Un po’ come quello che è successo in Germania poche settimane fa, quando un giudice ha respinto la richiesta di Maria Falcone di fare rimuovere la foto dei Marlon Brando nei panni di Don Vito Corleone accanto alla foto di Falcone e Borsellino, perché “i due magistrati hanno operato soprattutto in Italia”.
Un episodio che non va enfatizzato ma di certo frutto di chi non conosce la Storia d’Italia e delle mafie, ma attenzione: non la conoscono come dovrebbero neanche molti giudici italiani.
Ma in Germania la ‘Ndrangheta è la maggiore organizzazione criminale.

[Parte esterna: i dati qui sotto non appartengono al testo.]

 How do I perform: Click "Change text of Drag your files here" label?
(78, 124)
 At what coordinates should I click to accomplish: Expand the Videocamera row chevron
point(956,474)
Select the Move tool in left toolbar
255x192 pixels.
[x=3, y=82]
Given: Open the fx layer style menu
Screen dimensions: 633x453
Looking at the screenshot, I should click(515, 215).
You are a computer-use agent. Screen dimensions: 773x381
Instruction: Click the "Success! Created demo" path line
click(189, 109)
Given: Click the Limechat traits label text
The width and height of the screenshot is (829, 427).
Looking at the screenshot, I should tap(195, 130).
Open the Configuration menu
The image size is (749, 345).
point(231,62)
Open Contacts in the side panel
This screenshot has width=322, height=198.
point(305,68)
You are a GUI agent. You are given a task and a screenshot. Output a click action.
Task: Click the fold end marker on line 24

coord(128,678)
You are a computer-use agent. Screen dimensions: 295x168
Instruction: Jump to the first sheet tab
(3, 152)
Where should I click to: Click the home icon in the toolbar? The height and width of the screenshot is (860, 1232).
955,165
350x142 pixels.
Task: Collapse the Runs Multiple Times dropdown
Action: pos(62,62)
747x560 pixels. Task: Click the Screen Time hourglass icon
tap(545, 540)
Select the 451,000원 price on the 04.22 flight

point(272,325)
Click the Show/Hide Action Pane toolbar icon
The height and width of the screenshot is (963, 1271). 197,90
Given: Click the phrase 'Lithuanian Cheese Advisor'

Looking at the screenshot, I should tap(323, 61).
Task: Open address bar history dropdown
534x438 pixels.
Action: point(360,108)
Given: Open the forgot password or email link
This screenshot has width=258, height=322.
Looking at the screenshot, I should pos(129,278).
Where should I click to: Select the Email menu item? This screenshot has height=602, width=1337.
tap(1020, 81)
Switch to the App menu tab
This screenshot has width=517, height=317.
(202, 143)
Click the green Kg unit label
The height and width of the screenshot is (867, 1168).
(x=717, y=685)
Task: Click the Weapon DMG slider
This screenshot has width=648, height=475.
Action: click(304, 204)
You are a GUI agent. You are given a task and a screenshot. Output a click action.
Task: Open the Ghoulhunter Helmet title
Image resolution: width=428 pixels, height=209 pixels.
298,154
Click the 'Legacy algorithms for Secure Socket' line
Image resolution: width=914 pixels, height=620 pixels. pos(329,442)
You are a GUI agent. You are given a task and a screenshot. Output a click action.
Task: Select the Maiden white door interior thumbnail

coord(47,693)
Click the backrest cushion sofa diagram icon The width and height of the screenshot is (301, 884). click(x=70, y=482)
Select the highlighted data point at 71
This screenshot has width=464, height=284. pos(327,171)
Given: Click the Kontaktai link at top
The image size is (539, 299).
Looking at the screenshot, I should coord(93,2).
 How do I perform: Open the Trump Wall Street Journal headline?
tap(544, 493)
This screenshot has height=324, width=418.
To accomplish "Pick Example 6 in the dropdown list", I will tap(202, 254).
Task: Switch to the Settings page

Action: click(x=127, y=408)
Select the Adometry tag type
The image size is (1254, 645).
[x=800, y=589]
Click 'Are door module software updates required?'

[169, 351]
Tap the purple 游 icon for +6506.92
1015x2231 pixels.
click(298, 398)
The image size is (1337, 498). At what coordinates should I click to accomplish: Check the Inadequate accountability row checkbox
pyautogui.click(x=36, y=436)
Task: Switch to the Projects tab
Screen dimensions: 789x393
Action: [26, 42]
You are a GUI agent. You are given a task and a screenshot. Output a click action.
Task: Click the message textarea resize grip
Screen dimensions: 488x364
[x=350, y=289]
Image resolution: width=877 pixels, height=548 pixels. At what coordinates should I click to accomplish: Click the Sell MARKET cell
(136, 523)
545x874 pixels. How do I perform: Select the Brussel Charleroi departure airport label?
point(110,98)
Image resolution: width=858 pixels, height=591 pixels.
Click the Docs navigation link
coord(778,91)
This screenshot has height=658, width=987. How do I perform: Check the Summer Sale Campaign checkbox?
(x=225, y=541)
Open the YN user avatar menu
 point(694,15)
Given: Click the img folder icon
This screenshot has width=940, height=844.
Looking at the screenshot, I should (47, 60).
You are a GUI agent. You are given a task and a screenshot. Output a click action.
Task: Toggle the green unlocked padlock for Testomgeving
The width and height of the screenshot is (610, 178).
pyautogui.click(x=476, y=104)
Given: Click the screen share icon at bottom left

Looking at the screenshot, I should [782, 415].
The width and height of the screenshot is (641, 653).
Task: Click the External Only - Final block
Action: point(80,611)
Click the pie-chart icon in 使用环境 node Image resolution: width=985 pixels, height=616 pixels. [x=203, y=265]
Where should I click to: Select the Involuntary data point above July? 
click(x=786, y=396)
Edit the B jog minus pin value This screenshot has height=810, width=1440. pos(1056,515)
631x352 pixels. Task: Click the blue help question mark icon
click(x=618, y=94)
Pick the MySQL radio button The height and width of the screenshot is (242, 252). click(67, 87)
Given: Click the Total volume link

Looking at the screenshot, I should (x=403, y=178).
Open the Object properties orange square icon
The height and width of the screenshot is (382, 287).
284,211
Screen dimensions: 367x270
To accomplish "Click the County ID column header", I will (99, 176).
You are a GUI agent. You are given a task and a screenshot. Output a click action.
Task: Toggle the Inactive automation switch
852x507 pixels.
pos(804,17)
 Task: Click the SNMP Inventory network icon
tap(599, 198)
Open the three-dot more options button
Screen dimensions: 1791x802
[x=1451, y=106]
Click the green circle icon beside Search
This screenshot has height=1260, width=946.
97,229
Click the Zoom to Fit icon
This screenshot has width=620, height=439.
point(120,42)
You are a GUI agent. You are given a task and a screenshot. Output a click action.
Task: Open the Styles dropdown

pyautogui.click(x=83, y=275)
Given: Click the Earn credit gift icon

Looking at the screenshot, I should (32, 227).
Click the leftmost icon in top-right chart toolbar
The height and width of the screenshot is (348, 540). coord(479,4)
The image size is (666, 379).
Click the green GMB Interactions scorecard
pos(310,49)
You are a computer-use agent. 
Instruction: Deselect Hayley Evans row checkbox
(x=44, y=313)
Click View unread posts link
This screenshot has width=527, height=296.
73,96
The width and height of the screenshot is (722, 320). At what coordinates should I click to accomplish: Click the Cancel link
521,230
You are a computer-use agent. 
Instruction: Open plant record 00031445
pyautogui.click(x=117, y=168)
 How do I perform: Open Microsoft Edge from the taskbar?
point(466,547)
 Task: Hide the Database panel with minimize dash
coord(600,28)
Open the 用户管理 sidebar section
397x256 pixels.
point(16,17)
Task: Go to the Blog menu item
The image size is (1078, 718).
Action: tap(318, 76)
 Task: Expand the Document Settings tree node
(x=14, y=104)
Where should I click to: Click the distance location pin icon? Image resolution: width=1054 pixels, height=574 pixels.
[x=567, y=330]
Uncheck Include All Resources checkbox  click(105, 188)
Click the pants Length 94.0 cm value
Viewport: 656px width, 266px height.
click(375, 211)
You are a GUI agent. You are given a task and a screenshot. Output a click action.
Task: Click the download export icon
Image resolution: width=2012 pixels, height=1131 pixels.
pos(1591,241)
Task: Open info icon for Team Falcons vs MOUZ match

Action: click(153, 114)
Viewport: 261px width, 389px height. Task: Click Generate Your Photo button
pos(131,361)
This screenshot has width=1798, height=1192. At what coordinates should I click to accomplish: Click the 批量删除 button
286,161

Hanno ignorato per molto tempo, o hanno finto di ignorare, ma dopo Duisbourg tutto è cambiato. E non scordiamo l’attacco di Die Weilt quando disse che la mafia in Italia aspetta i fondi Ue: la verità è che il rischio è maggiore lì dove manca una legislazione antimafia.
Cosa si può fare?
Alla base di tutto ci vogliono capacità repressiva ma anche conoscenza dei fenomeni culturali. In un’occasione andai in Olanda, per un omicidio della criminalità organizzata, sentii i poliziotti commentare che per fortuna si ammazzavano tra di loro: un grande errore di valutazione. Il mafioso che riesce a imporsi su un altro aumenta il suo potere e di conseguenza la sua capacità di esercitarlo e di penetrare nel tessuto sociale.